» WORK TO COMPLETE: Please write out the part of the passage on reading Dickens between "More and more, as" and "they are missing.", inclusive.
TEXT PASSAGE section start
I have recently been reading Charles Dickens' A Tale of Two Cities. When I was in high school, we read a bit of Dickens and I hated it. I had an English teacher who was so boring and so obsessed with picking everything we had to read to pieces, that she almost killed my love of reading, and did ruin Dickens for me, for a long time.

Years later, for reasons that I don't recall, I decided to read Bleak House, and quickly discovered the way Dickens should be read. Most of his novels were first published in monthly installments in a magazine he published. People waited eagerly each month to get the next installment and find out what was happening to their favorite characters. When I learned that, I realized that Dickens was writing a print version of soap operas.

Once I realized that his novels were nothing but an early version of the soaps, I became fascinated with them. This is no knock on Dickens. The plots are great, the characters interesting and the writing was superb. He also had quite a few important observations about life in his times.

More and more, as I grow older and, hopefully, a little wiser, I realize how much teachers kill literature for their students with over analysis. In college, I had one professor who taught literature who could make that sort of analysis interesting, but most, especially in high school, do not have that talent and listening to them drone on and on is a sure way to turn kids off to reading for a long time. That is a shame because there are great stories that they are missing.

If your high school teacher made literature as boring as a watching your lawn grow, go back and try some of the old books. You will have to adjust a bit because the style of writing is different from modern writing, but, be patient, and when you catch the rhythm, you might find that you love the stories.
TEXT PASSAGE section end
EXTRACTED MATERIAL section start
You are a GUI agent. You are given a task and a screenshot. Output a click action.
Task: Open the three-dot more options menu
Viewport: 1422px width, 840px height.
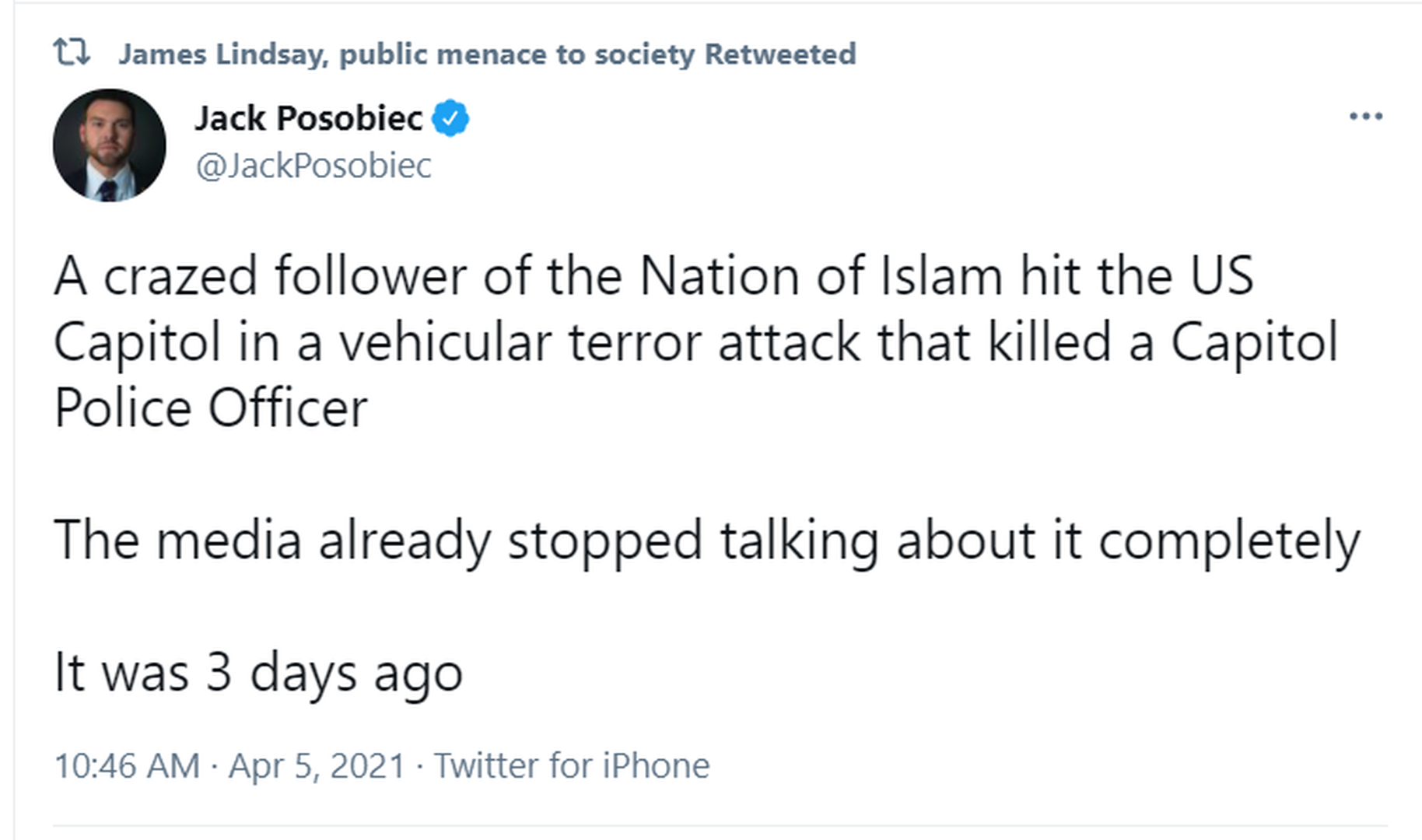point(1365,117)
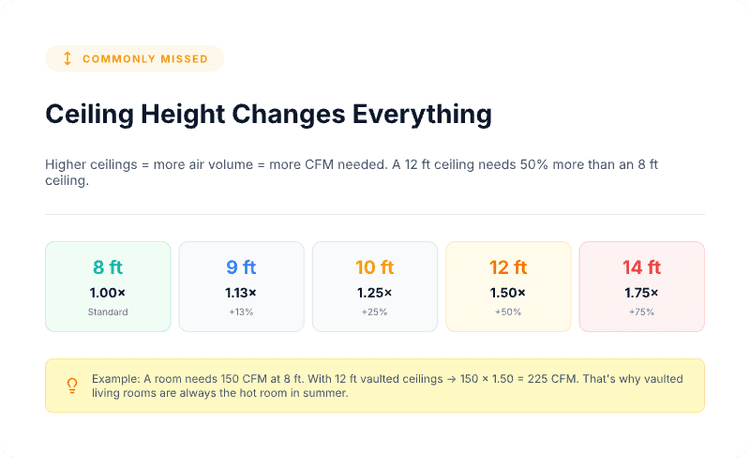This screenshot has width=750, height=458.
Task: Click the yellow example callout text
Action: [x=387, y=386]
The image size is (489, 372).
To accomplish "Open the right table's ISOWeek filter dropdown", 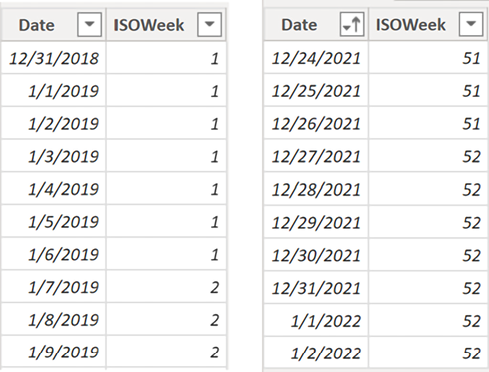I will point(471,24).
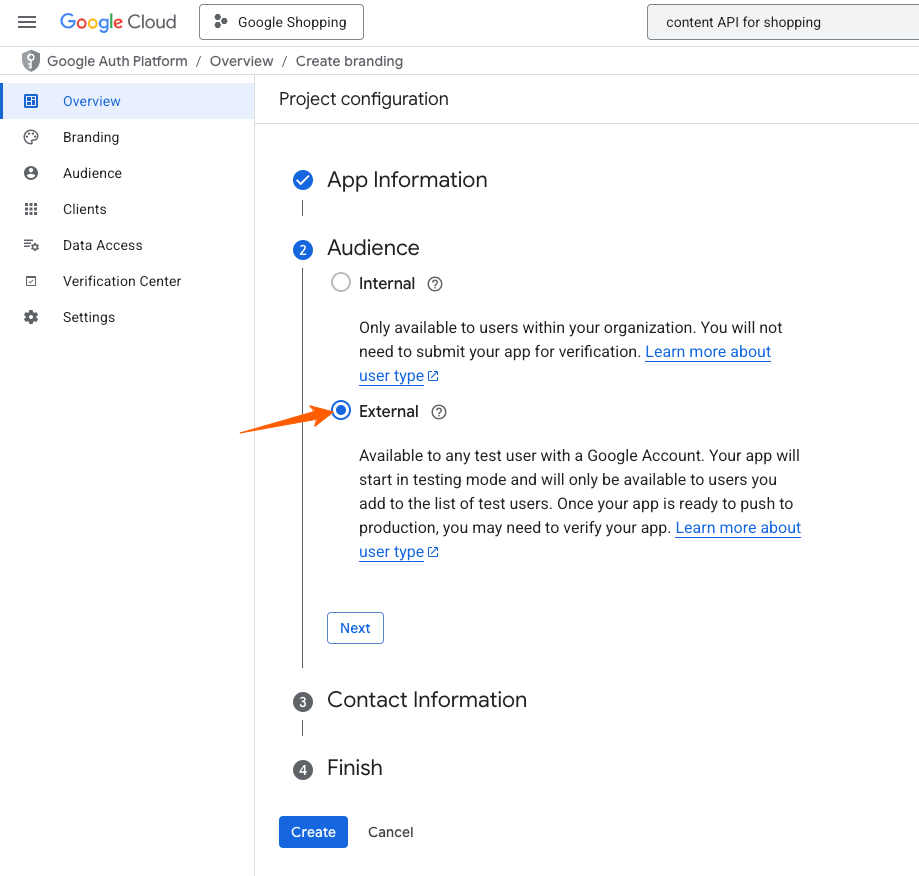Open the Google Shopping project picker
Viewport: 919px width, 876px height.
pos(281,22)
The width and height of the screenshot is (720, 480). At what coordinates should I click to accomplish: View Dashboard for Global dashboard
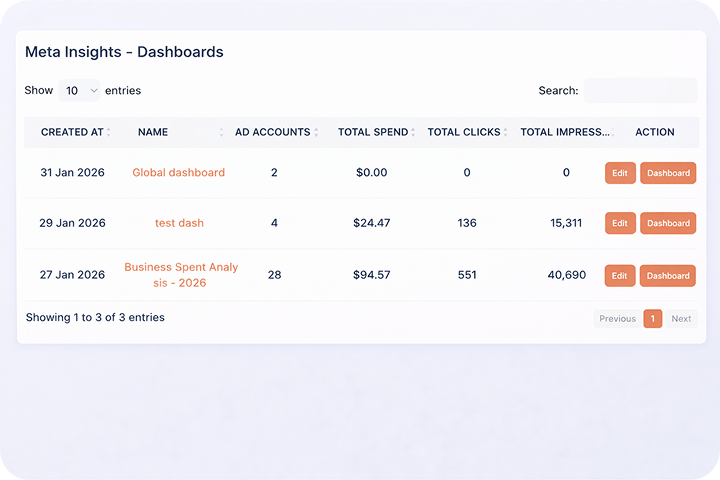tap(668, 173)
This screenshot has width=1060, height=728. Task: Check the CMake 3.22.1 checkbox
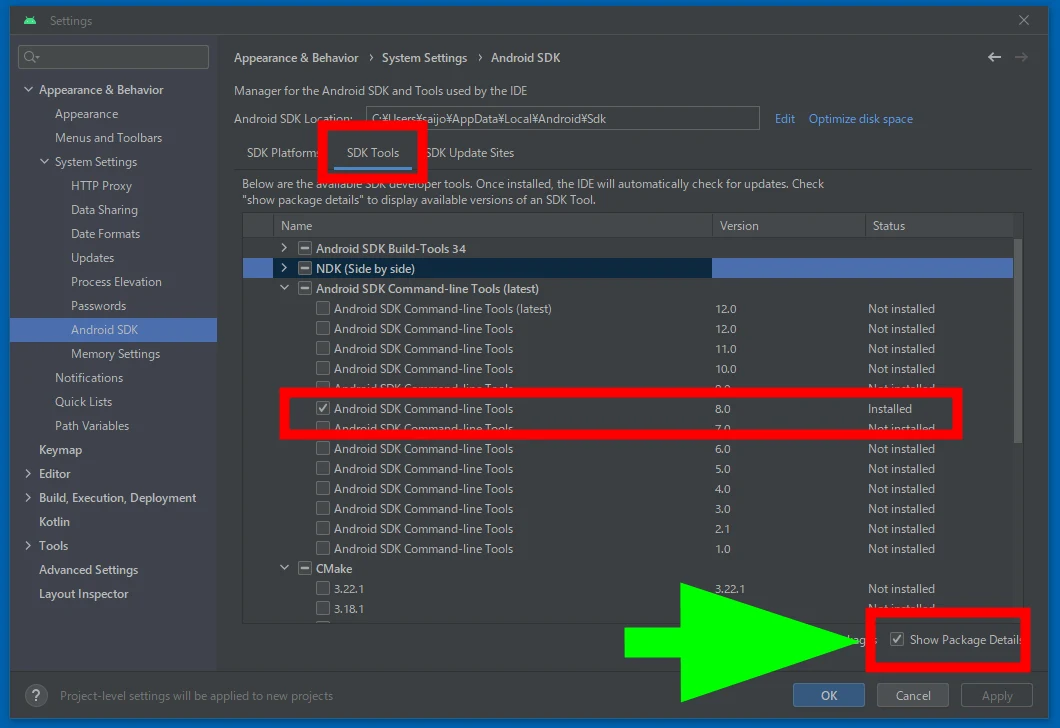click(323, 588)
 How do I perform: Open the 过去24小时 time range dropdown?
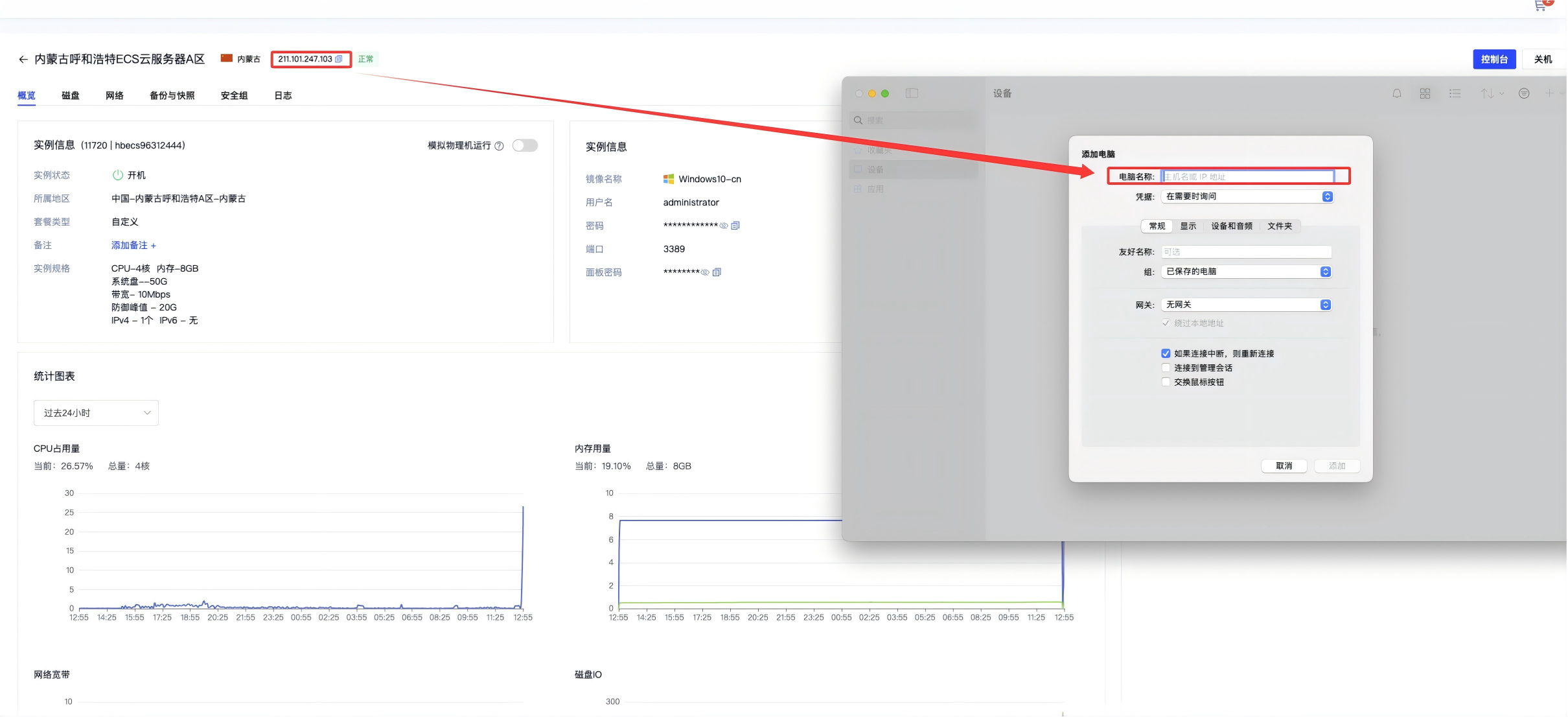click(96, 413)
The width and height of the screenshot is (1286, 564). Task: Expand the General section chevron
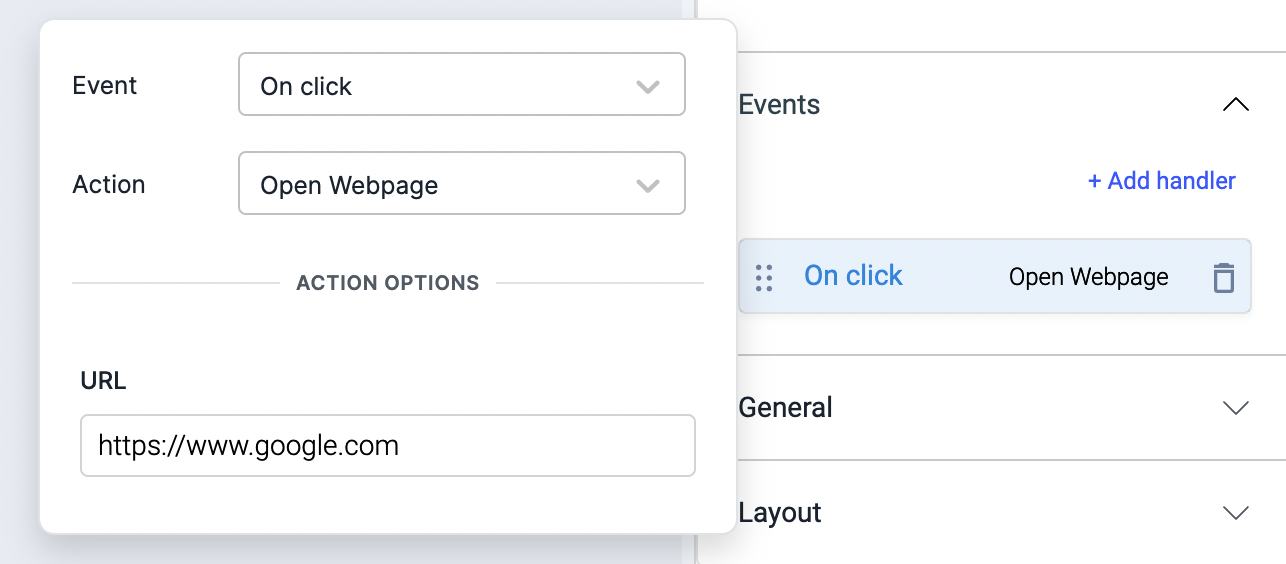[1236, 408]
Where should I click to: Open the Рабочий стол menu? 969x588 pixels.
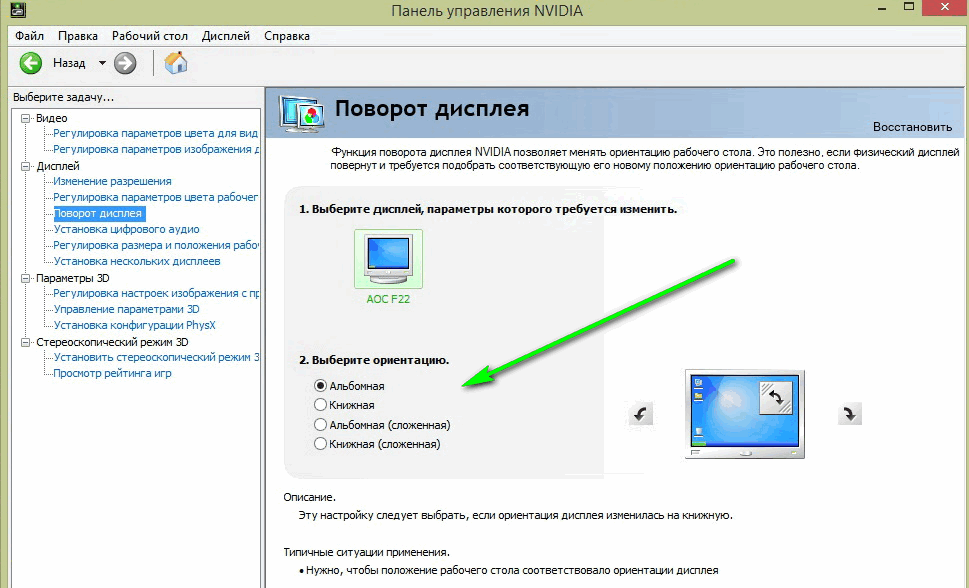[x=149, y=36]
EXTRACTED MATERIAL section end
» EXERCISE OUTPUT:
More and more, as I grow older and, hopefully, a little wiser, I realize how much teachers kill literature for their students with over analysis. In college, I had one professor who taught literature who could make that sort of analysis interesting, but most, especially in high school, do not have that talent and listening to them drone on and on is a sure way to turn kids off to reading for a long time. That is a shame because there are great stories that they are missing.